I have a few very basic early game hints that I overlooked. I will say that the tutorial did an incredible job at drastically overhyping the danger of 'dangerous groves' by making them seem like "final battle" that is "too dangerous" to enter.
I decided to spoiler further beginners information, but all tips are fairly basic and would be learned in probably less than 5-10 settlements.
'When to' dangerous grove and an embarkment supply tip to make it easier
Pay attention to what dangerous groves require and figure out what embarkment supplies may help youConcerning planks/bricks/fabric, gears, and your warehouses.

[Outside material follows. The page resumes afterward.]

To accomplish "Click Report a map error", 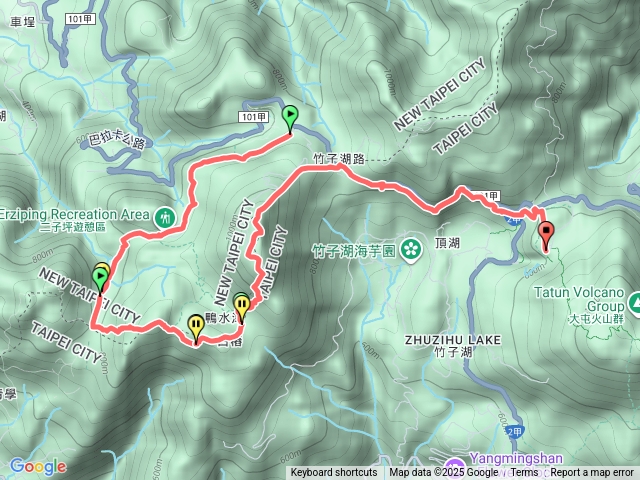I will pos(591,473).
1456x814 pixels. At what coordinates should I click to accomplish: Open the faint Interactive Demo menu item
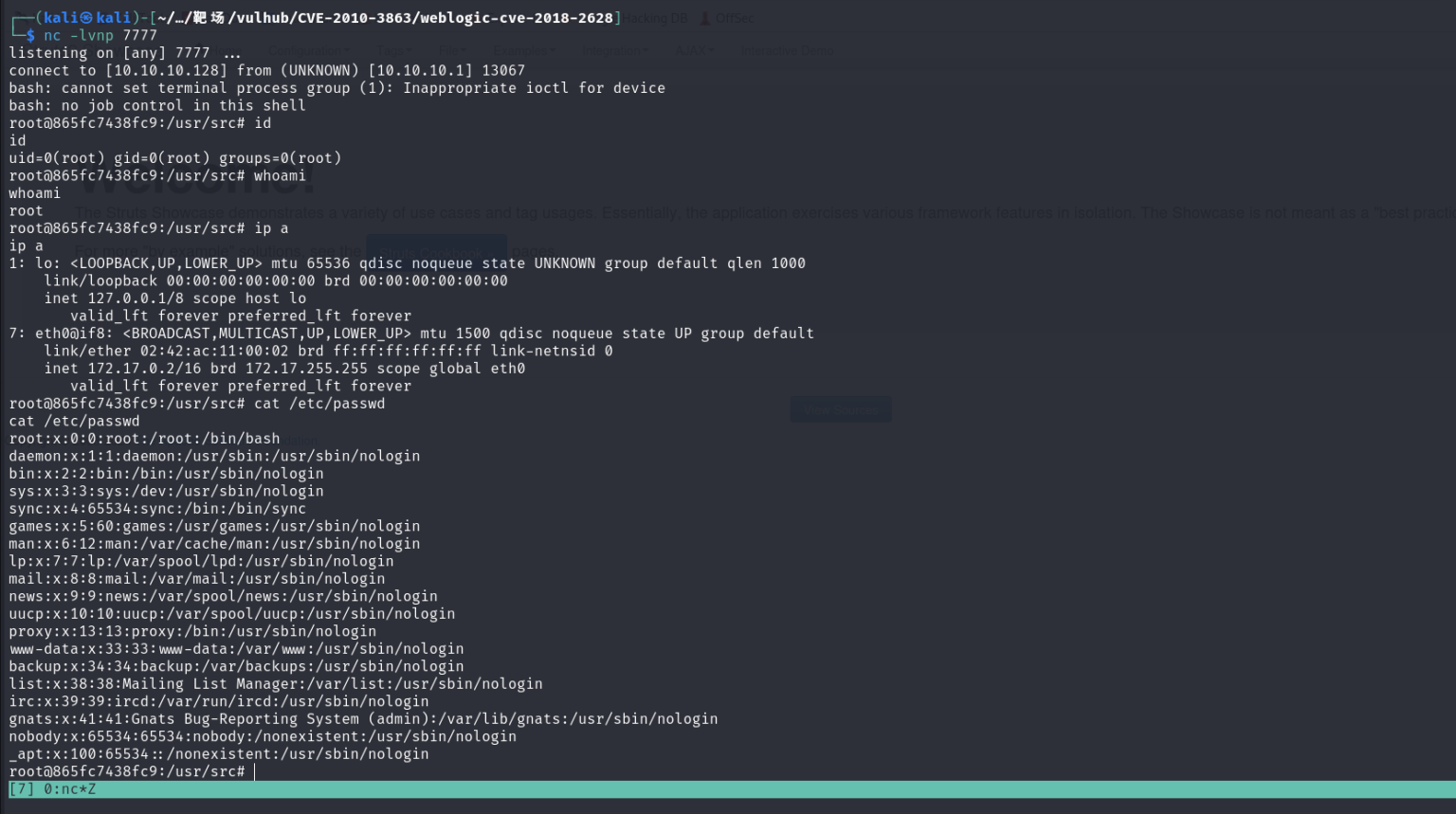787,50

Rush planks and build whatever star improving plank/brick/fabric buildings you can ASAP, in the order that makes the most sense or addresses your biggest shortage. Priority number one should be getting the most out of these. It might not seem big, but two and three star buildings makes less go further. Feel free to build a second warehouse ASAP in your first dangerous grove and abuse them for other resource caches. Gears that are spent can always(? - pending level handicaps) be recovered by destroying a building that uses one, including warehouses.The last tip concerns when to build a specific, valuable early-game building, which opens a lot of strategy options.
Trading outposts are extremely cheap (5 logs?) and should always be built ASAP. I always throw it up as soon as I have my first grove room. I wont say much more, but explore what it opens up and which shortages it can address.